§ **PROBLEM TO WORK ON**: Print exactly, and only, the lines from the one that has "561x402 pixels. How" through the end of the material below, with both ends included and the pictures omitted.
··· GIVEN ENTRIES
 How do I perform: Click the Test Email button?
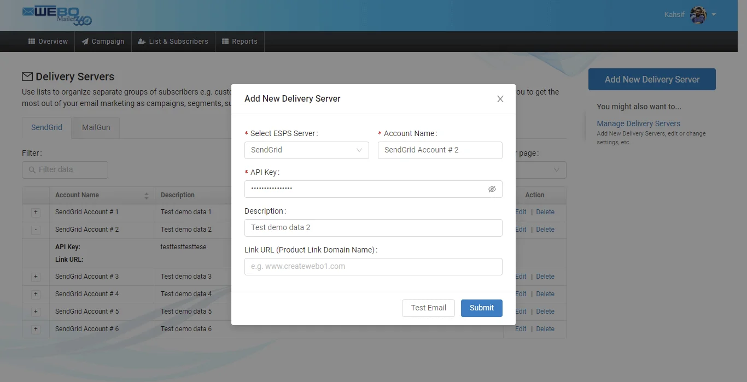pos(428,308)
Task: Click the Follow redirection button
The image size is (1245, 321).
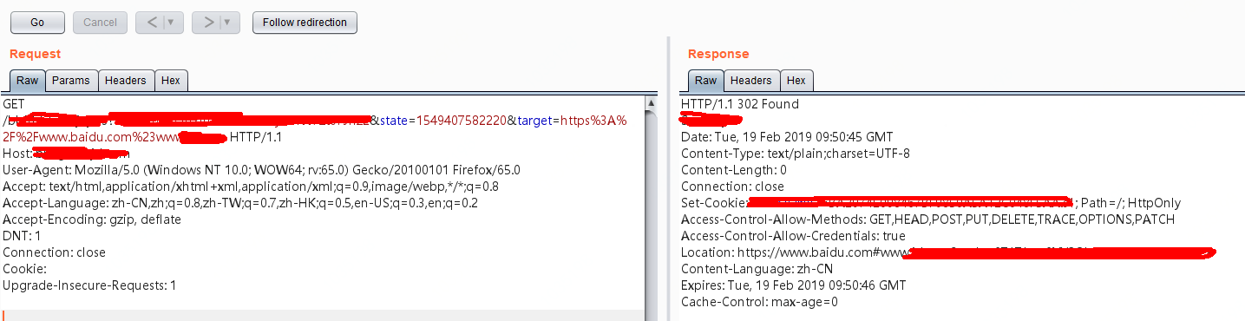Action: click(305, 23)
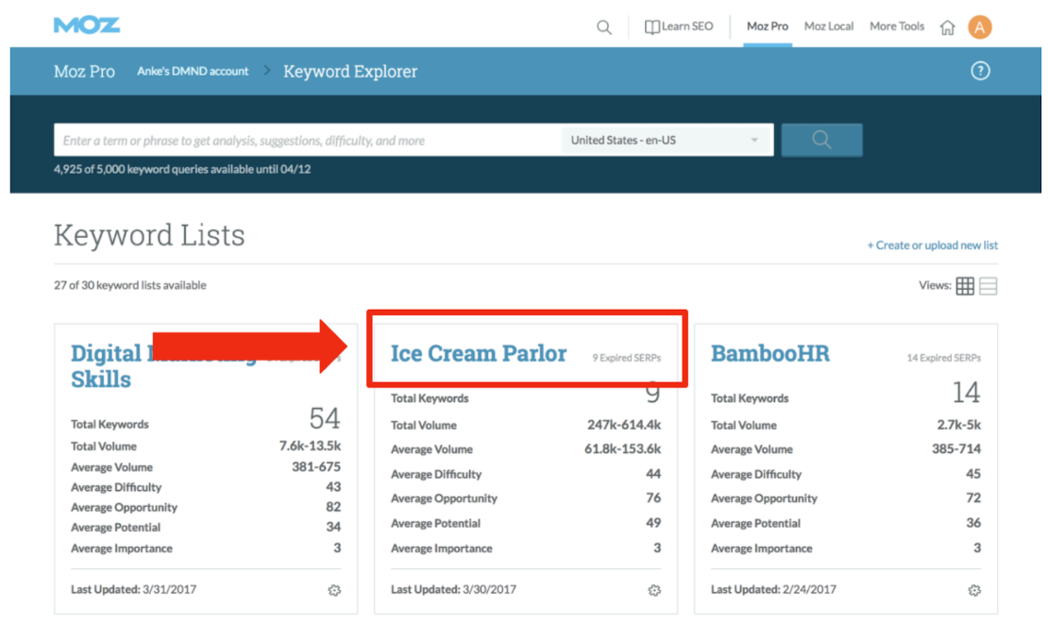Viewport: 1048px width, 642px height.
Task: Switch to grid view of keyword lists
Action: click(965, 286)
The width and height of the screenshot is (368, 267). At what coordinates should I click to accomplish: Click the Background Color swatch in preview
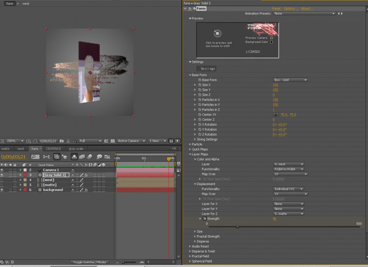pyautogui.click(x=271, y=42)
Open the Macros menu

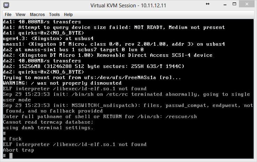tap(37, 14)
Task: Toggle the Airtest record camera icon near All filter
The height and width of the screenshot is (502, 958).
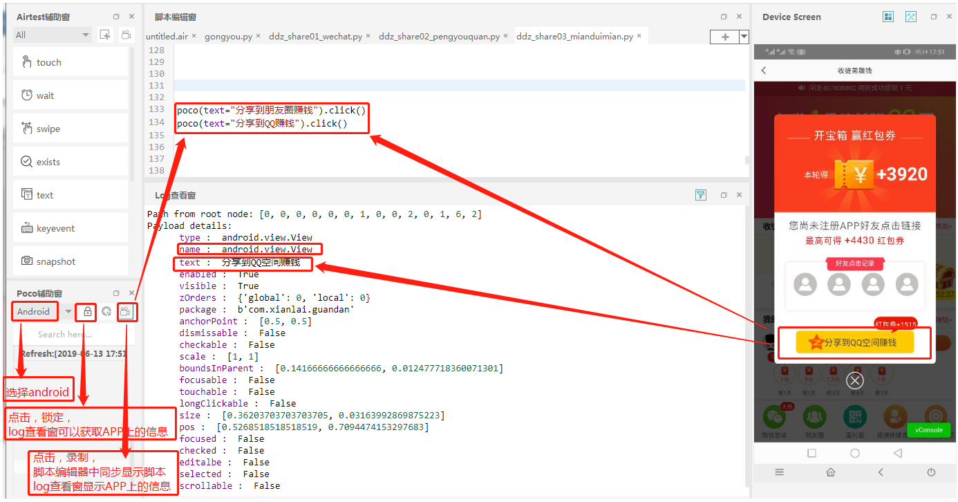Action: click(126, 35)
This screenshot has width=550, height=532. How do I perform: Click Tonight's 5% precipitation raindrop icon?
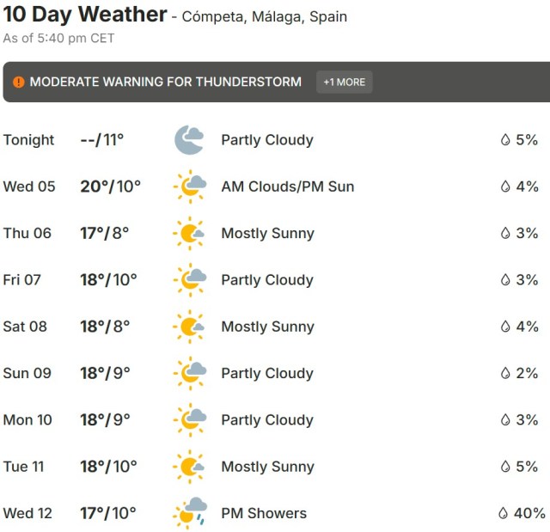point(505,140)
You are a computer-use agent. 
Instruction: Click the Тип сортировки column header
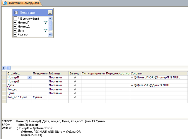click(93, 73)

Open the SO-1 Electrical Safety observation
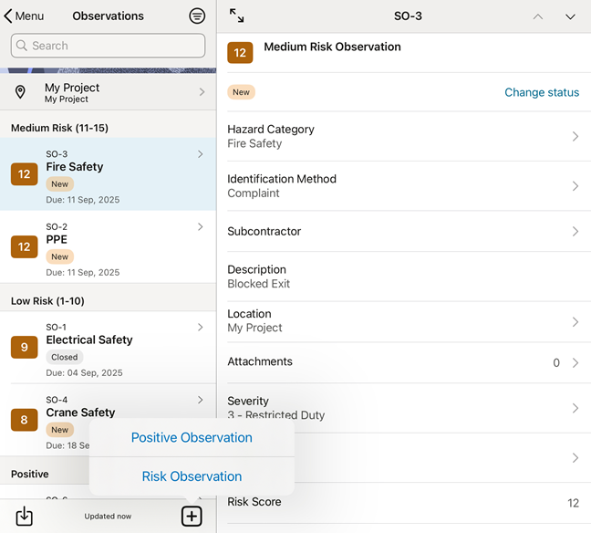coord(108,347)
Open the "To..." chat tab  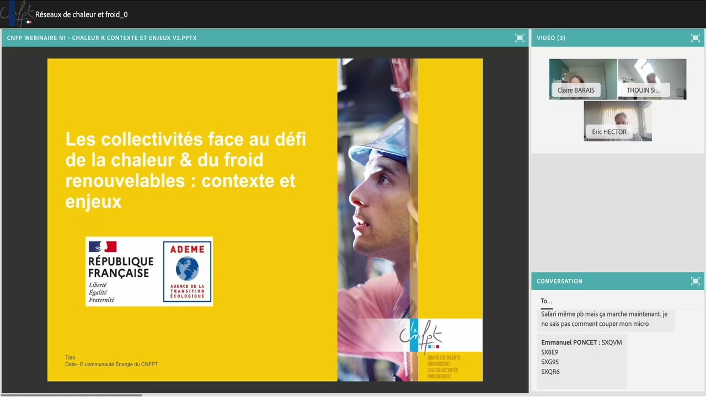click(x=546, y=301)
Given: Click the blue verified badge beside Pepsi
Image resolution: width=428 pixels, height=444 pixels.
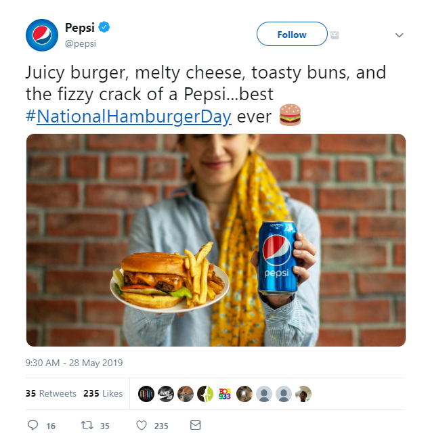Looking at the screenshot, I should (104, 28).
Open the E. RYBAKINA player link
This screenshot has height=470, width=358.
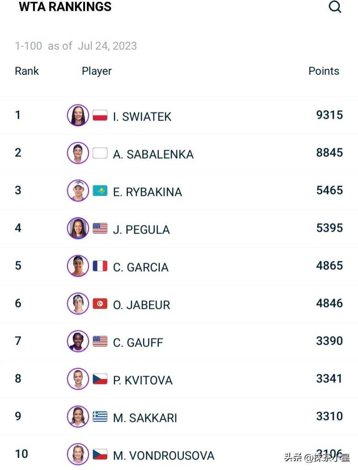(148, 192)
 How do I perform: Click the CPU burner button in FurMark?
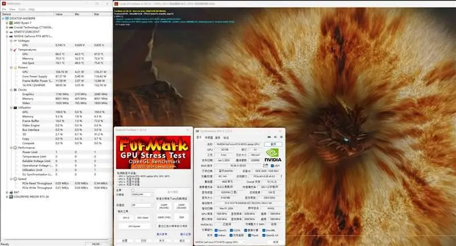tap(134, 227)
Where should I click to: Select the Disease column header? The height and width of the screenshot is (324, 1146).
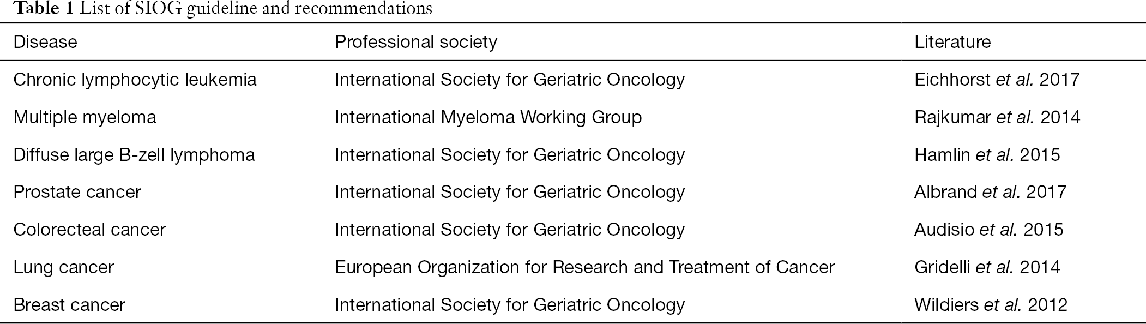45,42
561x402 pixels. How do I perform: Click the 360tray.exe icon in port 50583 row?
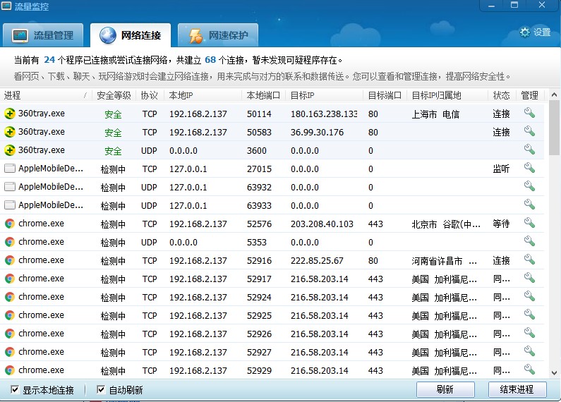[10, 132]
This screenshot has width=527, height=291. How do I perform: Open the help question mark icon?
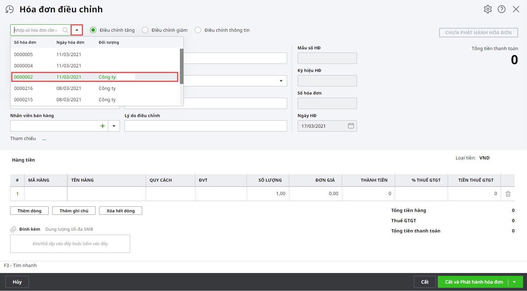tap(502, 9)
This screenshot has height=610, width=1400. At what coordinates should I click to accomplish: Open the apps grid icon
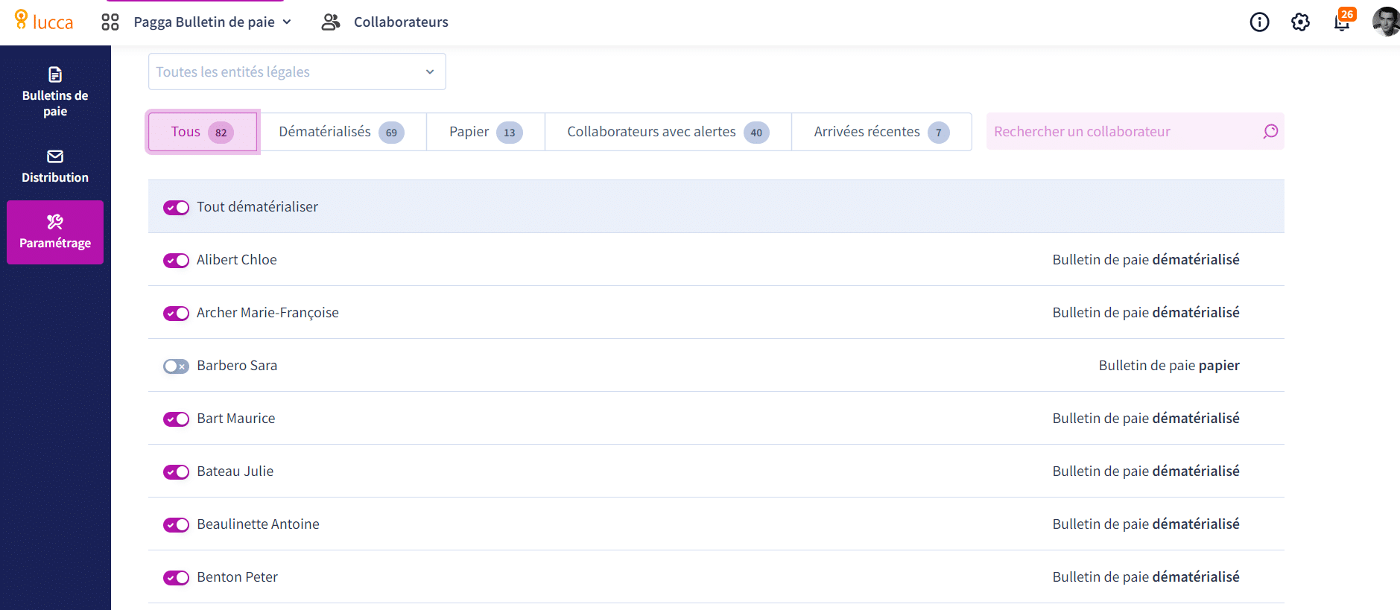110,22
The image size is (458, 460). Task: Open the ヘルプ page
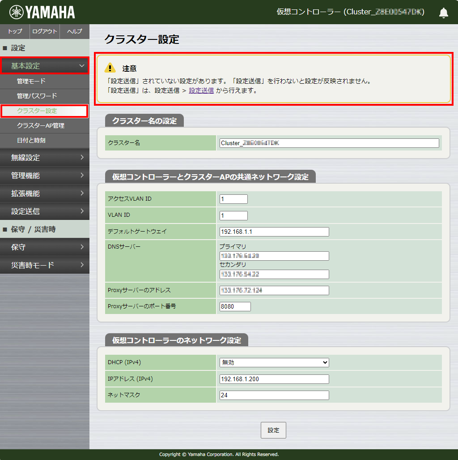click(x=74, y=31)
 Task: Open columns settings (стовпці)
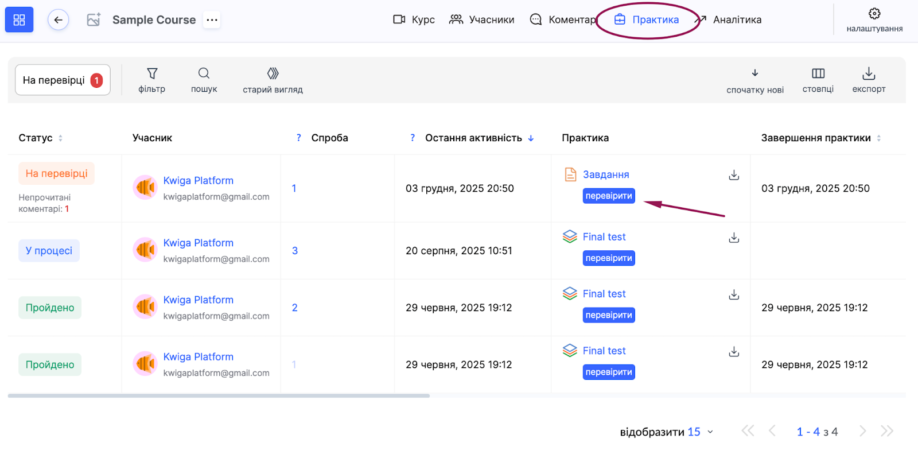click(x=818, y=80)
······
§ **EXERCISE OUTPUT**:
561x402 pixels. How do I perform: Click the 360tray.exe icon in port 50583 row?
[10, 132]
This screenshot has width=527, height=291. How do I perform: Open the help question mark icon?
tap(502, 9)
This screenshot has height=610, width=1400. At what coordinates should I click to accomplish: Open the apps grid icon
110,22
The image size is (458, 460). Task: Open the ヘルプ page
click(x=74, y=31)
 Task: Open columns settings (стовпці)
click(x=818, y=80)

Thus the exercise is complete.